It has been reported that the LockBit ransomware crew is claiming to have stolen 78GB of data from Italy’s tax agency and is threatening to leak it if a ransom isn’t paid by July 31. The notorious gang put a notice on its dark-web site adding the agency – the Agenzia delle Entrate – to its growing list of victims. According to LockBit, the data stolen includes documents, financial reports, and contracts.
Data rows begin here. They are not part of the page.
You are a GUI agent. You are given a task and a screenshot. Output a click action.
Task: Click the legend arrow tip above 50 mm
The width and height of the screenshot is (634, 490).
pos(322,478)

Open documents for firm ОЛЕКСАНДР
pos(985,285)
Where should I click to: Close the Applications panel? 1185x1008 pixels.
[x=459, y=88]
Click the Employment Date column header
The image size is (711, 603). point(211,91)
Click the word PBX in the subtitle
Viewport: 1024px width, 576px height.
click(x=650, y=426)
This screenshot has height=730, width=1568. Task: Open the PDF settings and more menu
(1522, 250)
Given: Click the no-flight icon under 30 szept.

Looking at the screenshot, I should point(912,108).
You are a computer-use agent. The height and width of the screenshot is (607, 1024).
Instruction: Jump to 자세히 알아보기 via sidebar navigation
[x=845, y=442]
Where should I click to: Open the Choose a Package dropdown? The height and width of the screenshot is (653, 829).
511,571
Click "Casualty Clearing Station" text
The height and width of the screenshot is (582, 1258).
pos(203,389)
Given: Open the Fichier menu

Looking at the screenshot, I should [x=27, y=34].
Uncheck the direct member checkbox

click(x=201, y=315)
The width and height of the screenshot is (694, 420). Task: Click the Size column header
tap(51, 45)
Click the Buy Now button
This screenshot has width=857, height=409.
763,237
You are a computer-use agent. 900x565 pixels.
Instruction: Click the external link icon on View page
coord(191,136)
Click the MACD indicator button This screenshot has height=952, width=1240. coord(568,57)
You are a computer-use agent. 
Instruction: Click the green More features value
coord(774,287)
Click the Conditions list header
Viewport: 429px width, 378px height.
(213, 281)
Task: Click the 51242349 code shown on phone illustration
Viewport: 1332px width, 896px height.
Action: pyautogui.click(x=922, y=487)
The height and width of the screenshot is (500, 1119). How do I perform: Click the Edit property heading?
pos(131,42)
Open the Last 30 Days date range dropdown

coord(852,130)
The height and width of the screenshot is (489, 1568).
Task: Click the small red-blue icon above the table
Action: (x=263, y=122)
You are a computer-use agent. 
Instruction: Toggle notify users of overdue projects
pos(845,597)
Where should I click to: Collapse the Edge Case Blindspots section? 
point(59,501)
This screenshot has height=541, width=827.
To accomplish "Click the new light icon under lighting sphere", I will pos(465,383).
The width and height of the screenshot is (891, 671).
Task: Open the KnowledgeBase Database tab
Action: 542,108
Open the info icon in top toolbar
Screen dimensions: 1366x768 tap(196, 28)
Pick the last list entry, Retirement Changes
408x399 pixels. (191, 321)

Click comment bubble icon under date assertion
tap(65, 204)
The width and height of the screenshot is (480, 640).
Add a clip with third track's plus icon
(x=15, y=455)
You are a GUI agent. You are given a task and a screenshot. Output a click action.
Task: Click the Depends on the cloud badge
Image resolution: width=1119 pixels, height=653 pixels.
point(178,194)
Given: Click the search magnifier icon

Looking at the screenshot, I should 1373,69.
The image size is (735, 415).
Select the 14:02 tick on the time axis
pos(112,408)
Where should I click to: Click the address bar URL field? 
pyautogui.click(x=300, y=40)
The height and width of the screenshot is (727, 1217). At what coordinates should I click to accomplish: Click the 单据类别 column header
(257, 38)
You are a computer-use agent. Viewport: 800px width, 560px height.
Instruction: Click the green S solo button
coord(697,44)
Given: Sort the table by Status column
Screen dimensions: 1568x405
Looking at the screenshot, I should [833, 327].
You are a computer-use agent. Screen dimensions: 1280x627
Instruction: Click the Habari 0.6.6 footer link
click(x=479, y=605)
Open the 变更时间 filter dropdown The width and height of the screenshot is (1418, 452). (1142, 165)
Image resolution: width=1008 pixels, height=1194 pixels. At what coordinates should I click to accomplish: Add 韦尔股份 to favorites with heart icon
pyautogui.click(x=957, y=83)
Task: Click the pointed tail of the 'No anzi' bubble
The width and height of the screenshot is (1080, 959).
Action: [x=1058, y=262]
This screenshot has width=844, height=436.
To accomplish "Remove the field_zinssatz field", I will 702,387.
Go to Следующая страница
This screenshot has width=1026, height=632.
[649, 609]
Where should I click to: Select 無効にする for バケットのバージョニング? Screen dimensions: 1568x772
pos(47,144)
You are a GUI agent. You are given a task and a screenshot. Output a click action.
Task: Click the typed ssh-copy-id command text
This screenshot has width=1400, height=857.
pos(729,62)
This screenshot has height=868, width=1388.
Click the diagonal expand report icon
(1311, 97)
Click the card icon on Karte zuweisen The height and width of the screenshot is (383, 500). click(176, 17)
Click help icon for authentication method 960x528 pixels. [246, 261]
The Euro nation’s police are investigating the alleged security breach, which was revealed Monday by Pierguido Iezzi, CEO of Swascan, the cybersecurity unit of business services company Tinexta Group, according to Italian media.
Find the full story here: https://www.theregister.com/2022/07/26/lockbit-italy-ransomware-attack/
“This is an example of the ever-increasing move from traditional ransomware to double and triple extortion, whereby criminals will steal data from the victim organisation and leverage the stolen data for additional payments.
What often gets overlooked in these stories are the fundamental questions of how criminals got into organisations, how were they able to move around undetected and exfiltrate large quantities of data, often over a long period of time?
When we examine the root causes, we frequently find that criminals will take advantage of unpatched software, weak credentials, or social engineer their way into victims’ environments. After that, the lack of monitoring and threat detection controls allows criminals to move around the network at will.
While the huge impact such acts have is undeniable, if organisations took a few fundamental steps by training staff, implementing strong credentials (MFA), patched vulnerable systems, and had some monitoring controls in place they could greatly reduce the overall risk.”